Les pêcheurs de Chigozie Obioma

Les pêcheurs de Chigozie Obioma.

L’Olivier, collection Littérature étrangère, avril 2016, 298 pages, 21,50 €, ISBN 978-2-8236-0536-5. The Fishermen (2015) est traduit de l’anglais (Nigéria) par Serge Chauvin.

Genres : littérature nigériane, premier roman.

Chigozie Obioma, né en 1986, est un jeune auteur nigérian. Il étudie à Chypre puis aux États-Unis où il vit. Il est professeur de littérature africaine à l’université et signe ici son premier roman.
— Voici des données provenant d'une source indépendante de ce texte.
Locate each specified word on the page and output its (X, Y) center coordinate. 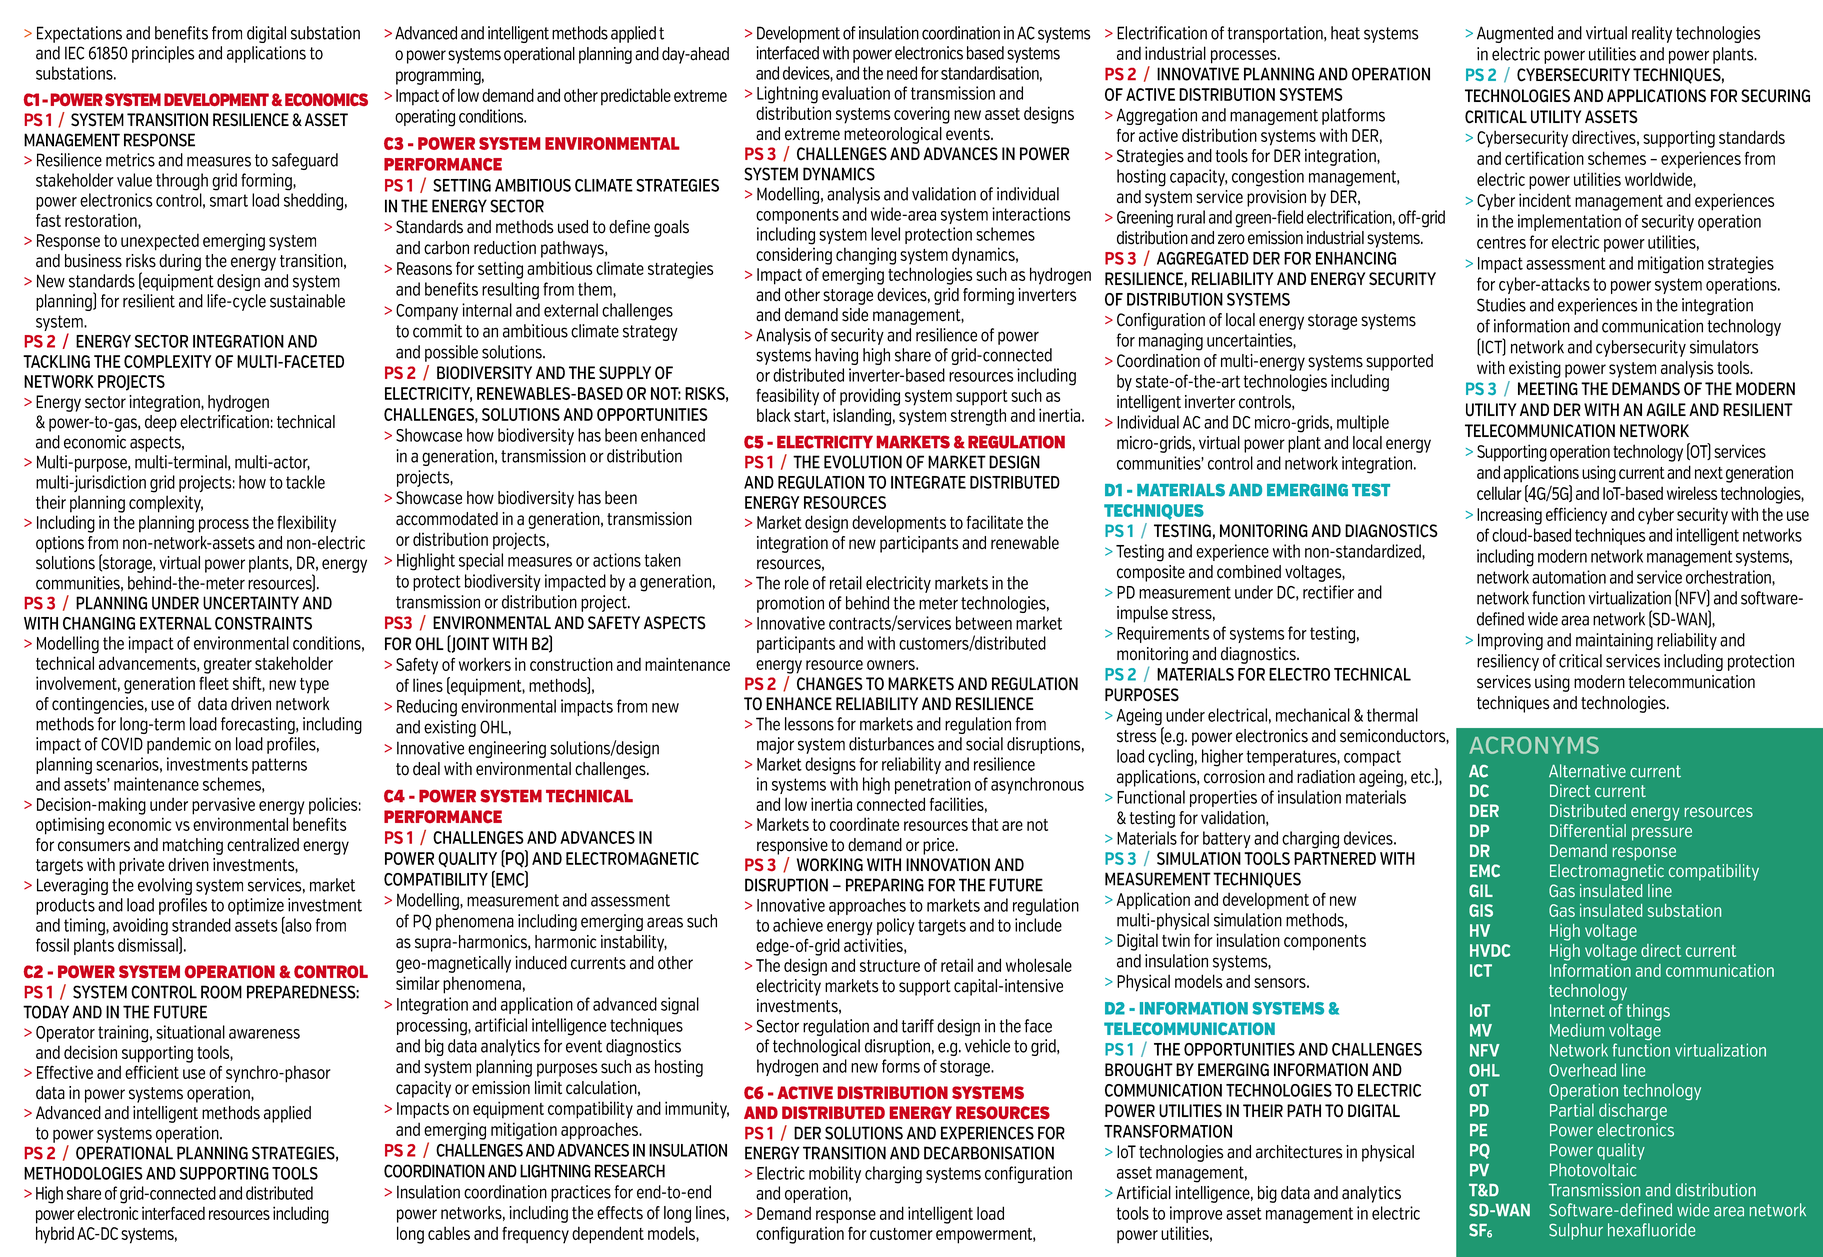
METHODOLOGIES (83, 1173)
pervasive (223, 806)
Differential (1588, 830)
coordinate (864, 824)
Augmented (1515, 34)
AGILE (1666, 410)
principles (163, 54)
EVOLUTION (863, 462)
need (902, 73)
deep (161, 423)
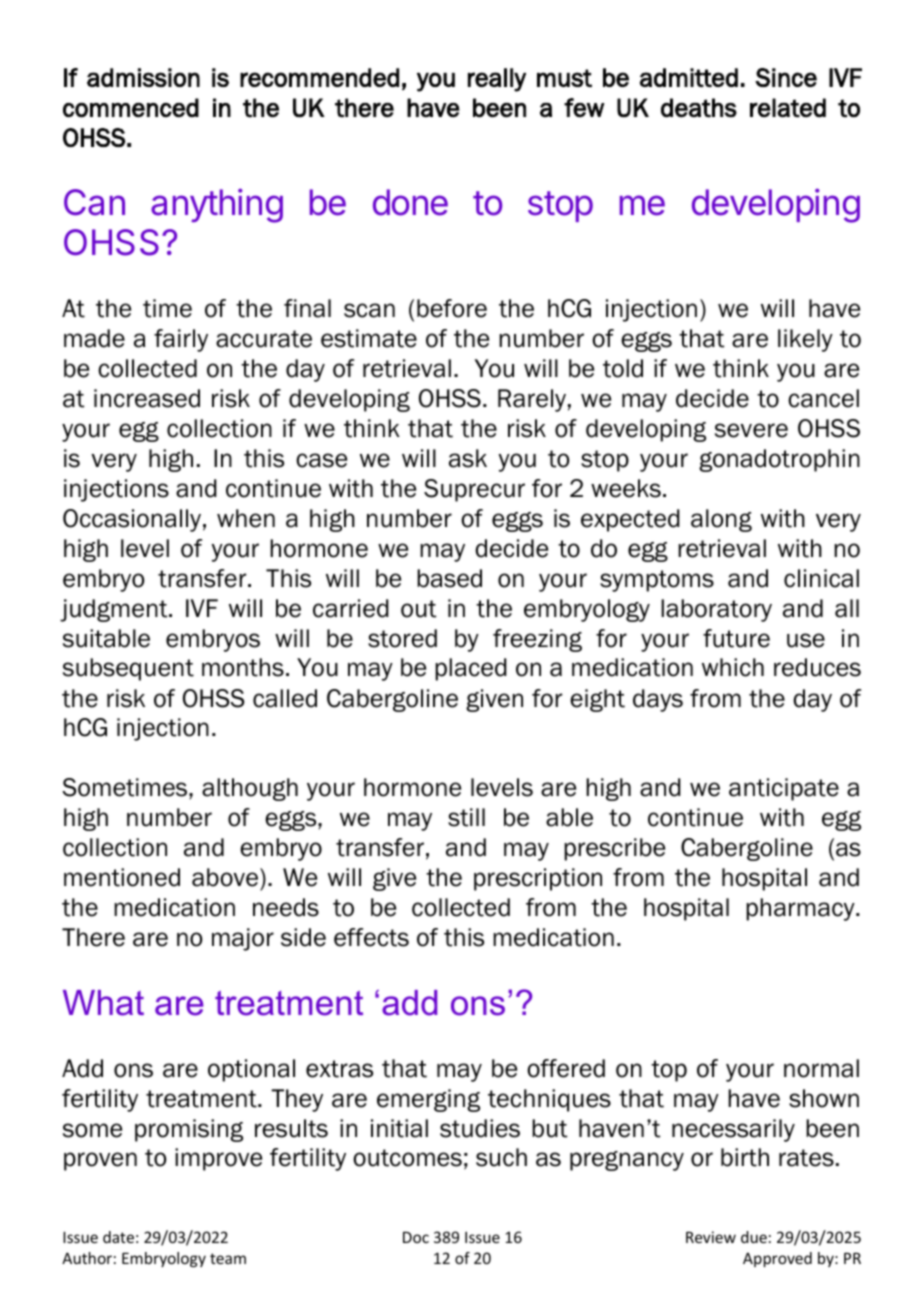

1996, Akure, petite ville du Nigéria. Le père, employé de banque, est muté à Yola à 1 000 km de la maison. Il laisse son épouse et leurs enfants, donne des nouvelles par téléphone et envoie de l’argent. Le narrateur, Benjamin a alors 9 ans et ses frères Ikenna, 15 ans, Boja, 14 ans, et Obembe, 11 ans. David, 3 ans, et Nkem, 1 an, restent à la maison avec leur mère et ne participent pas aux jeux des plus grands. « Qu’est-ce que ce travail qui exile un homme et l’empêche d’élever ses jeunes fils ? Même si j’avais sept mains, comment je pourrais m’occuper de ces enfants toute seule ? » (p. 12), se lamente la mère. Le père ne peut pas les emmener à Yola car ils sont de l’ethnie Igbo, chrétienne, et Yola est peuplée de Yorubas qui commettent des massacres. Délaissés, les enfants décident de devenir pêcheurs et vont au bord du Omi-Ala, le fleuve interdit. Un jour, ils rencontrent Abulu le fou qui leur lance une malédiction.

Une véritable tragédie : les superstitions prennent le dessus sur la foi religieuse, la folie s’empare d’abord de l’aîné. « Les efforts de notre mère pour guérir son fils Ikenna se heurtèrent à un mur. Car la prophétie, telle une bête furieuse, était incontrôlable et détruisait son âme avec toute la férocité de la folie, décrochant les tableaux, cassant les murs, vidant les placards, renversant les tables jusqu’à ce que tout ce qu’il connaissait, tout ce qui était lui, tout ce qu’il était devenu ne soit plus qu’un chaos. » (p. 109). La malédiction est une machine implacable, inéluctable… « L’espoir était un tétard. Cette créature qu’on capturait et qu’on rapportait dans une boîte de conserve, mais qui, même dans l’eau appropriée, ne tardait pas à mourir. » (p. 241).

Le narrateur raconte l’histoire de sa famille, près de vingt ans après les faits et le lecteur se dit que ce n’est pas possible, que ça va s’arrêter, comment tout cela est-il possible ? D’une grande richesse, avec plusieurs langages, le langage imagé de la mère dans la langue des Igbos, l’anglais qui est la langue officielle, et le parler propre aux enfants, il y a plusieurs niveaux de lecture, une densité et une profondeur incroyables. Les pêcheurs est un roman difficile (à lire en prenant son temps) mais quel tour de force et quelle réussite pour un premier roman !

Je mets cette lecture dans les challenges À la découverte de l’Afrique et Défi Premier roman 2017.